2. Why don't we have decent propulsion for spacecraft? Is it the matter of power consumption or anything else? Wouldn't a bunch of RTGs do the trick in providing power to a more efficient ion engine or anything similar?

3. We assume that all technology is developed outside of NASA by the military (which is already doing the AI) and private companies (which might be interested in developing cryoprotection solutions that could also be used on Earth which would cover the costs of research into the technology). NASA would only have to put the AI, hardware (which can also be some Earth technology derivative since we have similar pressure etc. on our planet) and the cryoprotection together and pay for the launcher.

Does it make some sense now? What do you think?

[dvandorn]

Let's add a little more of hard reality to your analysis, here...

"2 Sojourner-mass rovers but fitted with better instruments and cryoprotection" -- the better instruments and cryoprotection will add mass. I'd guess that these two rovers plus the descent system needed to land them will mass at least as much as Huygens, if not quite a bit more. Plus, add a power system that will keep these rovers going for more than a few hours, and you're talking considerably more mass than Huygens. (Solar cells, as used by Sojourner, aren't really an option on Titan's surface, what with the extreme distance from the Sun and the filtering of Titan's heavy atmosphere.)

"2 hydrofoils that can really be as small as allowed for not being affected too much by waves etc." -- again, each needs its own separate power supply, radio communications links, and also a landing system capable of delivering them in usable condition to a liquid environment. Off the top of my head, I'd have to think this would mass more than Huygens, perhaps even drastically.

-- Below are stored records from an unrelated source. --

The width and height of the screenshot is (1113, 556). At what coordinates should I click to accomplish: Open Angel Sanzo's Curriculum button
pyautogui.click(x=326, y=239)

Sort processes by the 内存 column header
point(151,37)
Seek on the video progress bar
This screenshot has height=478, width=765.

"2 choppers which can be as small as allowed for them not to be smacked around by winds" -- these can be smaller than the rovers and the hydrofoils, but what kinds of instrumentation can you fit on a really small chopper? A camera? I doubt you could fit a multispectral camera in such a small platform, much less a useful spectrometer or magnetometer. So, yes, you could deliver a couple of little toy choppers with webcams in them for pretty cheap, but would they be worth all that much, scientifically? Anything that would let you do extensive science is going to be getting you into multiples of Huygens' mass. And as for all of these probes, you need to design a power system that will let them operate for more than an hour or two.

"2 dirigibles - same as above applies here" -- and same as above applies here, too.

"2 tiny submarines which just need to be manouverable" -- and again, how much in terms of sensor technology, power systems, cryoprotection, etc., can be built into a tiny submarine? Each one would have to be at least Huygens' mass, if not more, just to contain the systems needed to operate and do any reasonable science.

Altogether, you might be able to piggyback a couple of these things, but your communications relays would already have to be in place (requiring still more launches), and you literally could not send all of these 10 suggested probes on a single lander, since some of these things would need to head for polar lakes while others would best be targeted for the equatorial sand seas and for suspected cryovolcanic locations.

I stand by my concept that you would need a dozen launches to put all of these assets in place. If not more.

And please note the other thread in re ion engines -- to send large payloads long distances, you need to either use a lot of reaction mass to get there within a reasonable (less than a decade) timeframe, or you use low-thrust engines (which is all that ion engine technology offers at present) and take 20 to 50 years to get out to Saturn. And actually, RTGs don't put out the kind of amperage you really want to drive ion engines. If you're going to go that route, you need to use actual nuclear reactors, and I will refer you to the failure of the Prometheus project to gain funding in the early days of this decade as to why we will likely not go that way any time soon.

-the other Doug

[djellison]

As with the other thread - this is pointless - and it's sci-fi engineering. Not here please.